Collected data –
........

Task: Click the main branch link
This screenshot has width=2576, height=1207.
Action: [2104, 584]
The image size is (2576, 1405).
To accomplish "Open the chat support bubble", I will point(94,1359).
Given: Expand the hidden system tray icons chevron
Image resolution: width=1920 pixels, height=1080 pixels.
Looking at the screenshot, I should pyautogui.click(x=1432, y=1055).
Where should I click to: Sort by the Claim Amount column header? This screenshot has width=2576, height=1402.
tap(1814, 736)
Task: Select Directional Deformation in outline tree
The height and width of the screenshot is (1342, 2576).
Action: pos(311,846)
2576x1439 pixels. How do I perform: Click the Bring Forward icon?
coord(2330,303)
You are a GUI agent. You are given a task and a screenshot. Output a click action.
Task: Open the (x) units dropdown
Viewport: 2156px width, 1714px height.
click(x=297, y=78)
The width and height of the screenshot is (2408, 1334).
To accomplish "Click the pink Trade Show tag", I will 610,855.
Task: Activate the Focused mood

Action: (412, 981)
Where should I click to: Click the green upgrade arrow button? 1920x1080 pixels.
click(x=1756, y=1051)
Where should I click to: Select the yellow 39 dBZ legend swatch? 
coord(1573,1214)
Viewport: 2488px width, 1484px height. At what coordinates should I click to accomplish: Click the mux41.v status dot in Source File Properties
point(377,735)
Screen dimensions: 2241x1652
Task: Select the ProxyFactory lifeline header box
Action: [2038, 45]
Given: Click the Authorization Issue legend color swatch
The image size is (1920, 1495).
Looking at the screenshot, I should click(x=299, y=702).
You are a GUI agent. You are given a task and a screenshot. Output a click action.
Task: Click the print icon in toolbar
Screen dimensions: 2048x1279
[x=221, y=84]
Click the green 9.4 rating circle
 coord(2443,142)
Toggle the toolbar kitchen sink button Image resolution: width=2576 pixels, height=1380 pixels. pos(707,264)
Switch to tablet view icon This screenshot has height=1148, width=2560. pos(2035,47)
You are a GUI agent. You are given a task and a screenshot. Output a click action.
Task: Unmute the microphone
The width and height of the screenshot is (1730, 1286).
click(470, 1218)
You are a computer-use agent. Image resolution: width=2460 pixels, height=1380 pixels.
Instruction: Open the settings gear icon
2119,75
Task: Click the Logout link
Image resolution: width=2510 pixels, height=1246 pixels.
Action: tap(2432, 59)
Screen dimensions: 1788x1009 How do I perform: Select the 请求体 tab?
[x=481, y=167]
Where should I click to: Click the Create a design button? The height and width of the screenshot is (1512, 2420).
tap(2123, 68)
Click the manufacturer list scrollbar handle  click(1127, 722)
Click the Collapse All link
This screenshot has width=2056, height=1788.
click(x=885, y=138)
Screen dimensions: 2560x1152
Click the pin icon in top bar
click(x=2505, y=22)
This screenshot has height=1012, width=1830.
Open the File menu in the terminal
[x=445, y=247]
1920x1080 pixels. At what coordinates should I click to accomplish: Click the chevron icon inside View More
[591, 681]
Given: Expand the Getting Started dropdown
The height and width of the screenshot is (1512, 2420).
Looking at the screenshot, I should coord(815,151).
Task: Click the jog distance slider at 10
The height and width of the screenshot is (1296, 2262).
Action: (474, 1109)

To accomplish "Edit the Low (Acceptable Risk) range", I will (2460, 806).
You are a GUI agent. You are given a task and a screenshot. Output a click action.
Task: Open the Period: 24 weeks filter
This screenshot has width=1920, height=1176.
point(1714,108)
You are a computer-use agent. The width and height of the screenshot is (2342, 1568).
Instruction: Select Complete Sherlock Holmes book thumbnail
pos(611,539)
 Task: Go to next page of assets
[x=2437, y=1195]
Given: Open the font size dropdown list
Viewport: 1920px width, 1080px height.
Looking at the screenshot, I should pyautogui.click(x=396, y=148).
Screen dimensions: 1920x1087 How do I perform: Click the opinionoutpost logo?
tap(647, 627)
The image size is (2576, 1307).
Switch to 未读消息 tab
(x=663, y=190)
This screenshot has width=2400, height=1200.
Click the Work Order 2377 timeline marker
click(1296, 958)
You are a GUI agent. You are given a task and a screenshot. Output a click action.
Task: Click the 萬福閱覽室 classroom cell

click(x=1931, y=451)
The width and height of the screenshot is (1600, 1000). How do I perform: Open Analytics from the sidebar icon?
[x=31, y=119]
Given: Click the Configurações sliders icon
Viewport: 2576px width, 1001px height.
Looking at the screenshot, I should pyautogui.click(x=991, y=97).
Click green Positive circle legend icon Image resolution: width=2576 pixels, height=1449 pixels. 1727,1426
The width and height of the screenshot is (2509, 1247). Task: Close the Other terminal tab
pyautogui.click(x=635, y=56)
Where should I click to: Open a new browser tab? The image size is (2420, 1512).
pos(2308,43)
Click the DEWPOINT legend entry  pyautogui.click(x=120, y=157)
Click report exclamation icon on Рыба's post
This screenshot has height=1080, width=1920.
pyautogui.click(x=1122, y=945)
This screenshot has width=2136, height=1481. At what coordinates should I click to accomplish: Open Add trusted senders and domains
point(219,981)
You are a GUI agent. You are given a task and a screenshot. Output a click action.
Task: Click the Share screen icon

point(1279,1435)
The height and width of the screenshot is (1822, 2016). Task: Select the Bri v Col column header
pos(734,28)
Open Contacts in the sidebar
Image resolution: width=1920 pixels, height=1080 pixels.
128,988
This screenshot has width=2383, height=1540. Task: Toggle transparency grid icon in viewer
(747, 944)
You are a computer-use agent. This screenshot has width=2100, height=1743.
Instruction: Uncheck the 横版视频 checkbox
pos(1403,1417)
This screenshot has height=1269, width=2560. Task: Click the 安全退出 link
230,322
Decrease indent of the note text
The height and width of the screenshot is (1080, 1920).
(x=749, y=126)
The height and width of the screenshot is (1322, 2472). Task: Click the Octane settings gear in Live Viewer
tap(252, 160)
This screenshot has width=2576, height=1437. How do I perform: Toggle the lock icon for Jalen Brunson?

........

How to complete this task – Repeat the whole of the data above exactly, keeping every word.

Task solution –
Task: Click the main branch link
This screenshot has width=2576, height=1207.
Action: [2104, 584]
The image size is (2576, 1405).
To accomplish "Open the chat support bubble", I will point(94,1359).
Given: Expand the hidden system tray icons chevron
Image resolution: width=1920 pixels, height=1080 pixels.
Looking at the screenshot, I should pyautogui.click(x=1432, y=1055).
Where should I click to: Sort by the Claim Amount column header? This screenshot has width=2576, height=1402.
tap(1814, 736)
Task: Select Directional Deformation in outline tree
The height and width of the screenshot is (1342, 2576).
Action: pos(311,846)
2576x1439 pixels. How do I perform: Click the Bring Forward icon?
coord(2330,303)
You are a GUI agent. You are given a task and a screenshot. Output a click action.
Task: Open the (x) units dropdown
Viewport: 2156px width, 1714px height.
click(x=297, y=78)
The width and height of the screenshot is (2408, 1334).
To accomplish "Click the pink Trade Show tag", I will 610,855.
Task: Activate the Focused mood

Action: (412, 981)
Where should I click to: Click the green upgrade arrow button? 1920x1080 pixels.
click(x=1756, y=1051)
Where should I click to: Select the yellow 39 dBZ legend swatch? 
coord(1573,1214)
Viewport: 2488px width, 1484px height. At what coordinates should I click to accomplish: Click the mux41.v status dot in Source File Properties
point(377,735)
Screen dimensions: 2241x1652
Task: Select the ProxyFactory lifeline header box
Action: [2038, 45]
Given: Click the Authorization Issue legend color swatch
The image size is (1920, 1495).
Looking at the screenshot, I should click(x=299, y=702).
You are a GUI agent. You are given a task and a screenshot. Output a click action.
Task: Click the print icon in toolbar
Screen dimensions: 2048x1279
[x=221, y=84]
Click the green 9.4 rating circle
 coord(2443,142)
Toggle the toolbar kitchen sink button Image resolution: width=2576 pixels, height=1380 pixels. pos(707,264)
Switch to tablet view icon This screenshot has height=1148, width=2560. pos(2035,47)
You are a GUI agent. You are given a task and a screenshot. Output a click action.
Task: Unmute the microphone
The width and height of the screenshot is (1730, 1286).
click(470, 1218)
You are a computer-use agent. Image resolution: width=2460 pixels, height=1380 pixels.
Instruction: Open the settings gear icon
2119,75
Task: Click the Logout link
Image resolution: width=2510 pixels, height=1246 pixels.
Action: tap(2432, 59)
Screen dimensions: 1788x1009 How do I perform: Select the 请求体 tab?
[x=481, y=167]
Where should I click to: Click the Create a design button? The height and width of the screenshot is (1512, 2420).
tap(2123, 68)
Click the manufacturer list scrollbar handle  click(1127, 722)
Click the Collapse All link
This screenshot has width=2056, height=1788.
click(x=885, y=138)
Screen dimensions: 2560x1152
Click the pin icon in top bar
click(x=2505, y=22)
This screenshot has height=1012, width=1830.
Open the File menu in the terminal
[x=445, y=247]
1920x1080 pixels. At what coordinates should I click to accomplish: Click the chevron icon inside View More
[591, 681]
Given: Expand the Getting Started dropdown
The height and width of the screenshot is (1512, 2420).
Looking at the screenshot, I should coord(815,151).
Task: Click the jog distance slider at 10
The height and width of the screenshot is (1296, 2262).
Action: (474, 1109)

To accomplish "Edit the Low (Acceptable Risk) range", I will (2460, 806).
You are a GUI agent. You are given a task and a screenshot. Output a click action.
Task: Open the Period: 24 weeks filter
This screenshot has width=1920, height=1176.
point(1714,108)
You are a computer-use agent. The width and height of the screenshot is (2342, 1568).
Instruction: Select Complete Sherlock Holmes book thumbnail
pos(611,539)
 Task: Go to next page of assets
[x=2437, y=1195]
Given: Open the font size dropdown list
Viewport: 1920px width, 1080px height.
Looking at the screenshot, I should pyautogui.click(x=396, y=148).
Screen dimensions: 1920x1087 How do I perform: Click the opinionoutpost logo?
tap(647, 627)
The image size is (2576, 1307).
Switch to 未读消息 tab
(x=663, y=190)
This screenshot has width=2400, height=1200.
Click the Work Order 2377 timeline marker
click(1296, 958)
You are a GUI agent. You are given a task and a screenshot. Output a click action.
Task: Click the 萬福閱覽室 classroom cell

click(x=1931, y=451)
The width and height of the screenshot is (1600, 1000). How do I perform: Open Analytics from the sidebar icon?
[x=31, y=119]
Given: Click the Configurações sliders icon
Viewport: 2576px width, 1001px height.
Looking at the screenshot, I should pyautogui.click(x=991, y=97).
Click green Positive circle legend icon Image resolution: width=2576 pixels, height=1449 pixels. 1727,1426
The width and height of the screenshot is (2509, 1247). Task: Close the Other terminal tab
pyautogui.click(x=635, y=56)
Where should I click to: Open a new browser tab? The image size is (2420, 1512).
pos(2308,43)
Click the DEWPOINT legend entry  pyautogui.click(x=120, y=157)
Click report exclamation icon on Рыба's post
This screenshot has height=1080, width=1920.
pyautogui.click(x=1122, y=945)
This screenshot has width=2136, height=1481. At what coordinates should I click to accomplish: Open Add trusted senders and domains
point(219,981)
You are a GUI agent. You are given a task and a screenshot. Output a click action.
Task: Click the Share screen icon

point(1279,1435)
The height and width of the screenshot is (1822, 2016). Task: Select the Bri v Col column header
pos(734,28)
Open Contacts in the sidebar
Image resolution: width=1920 pixels, height=1080 pixels.
128,988
This screenshot has width=2383, height=1540. Task: Toggle transparency grid icon in viewer
(747, 944)
You are a computer-use agent. This screenshot has width=2100, height=1743.
Instruction: Uncheck the 横版视频 checkbox
pos(1403,1417)
This screenshot has height=1269, width=2560. Task: Click the 安全退出 link
230,322
Decrease indent of the note text
The height and width of the screenshot is (1080, 1920).
(x=749, y=126)
The height and width of the screenshot is (1322, 2472). Task: Click the Octane settings gear in Live Viewer
tap(252, 160)
This screenshot has width=2576, height=1437. How do I perform: Toggle the lock icon for Jalen Brunson?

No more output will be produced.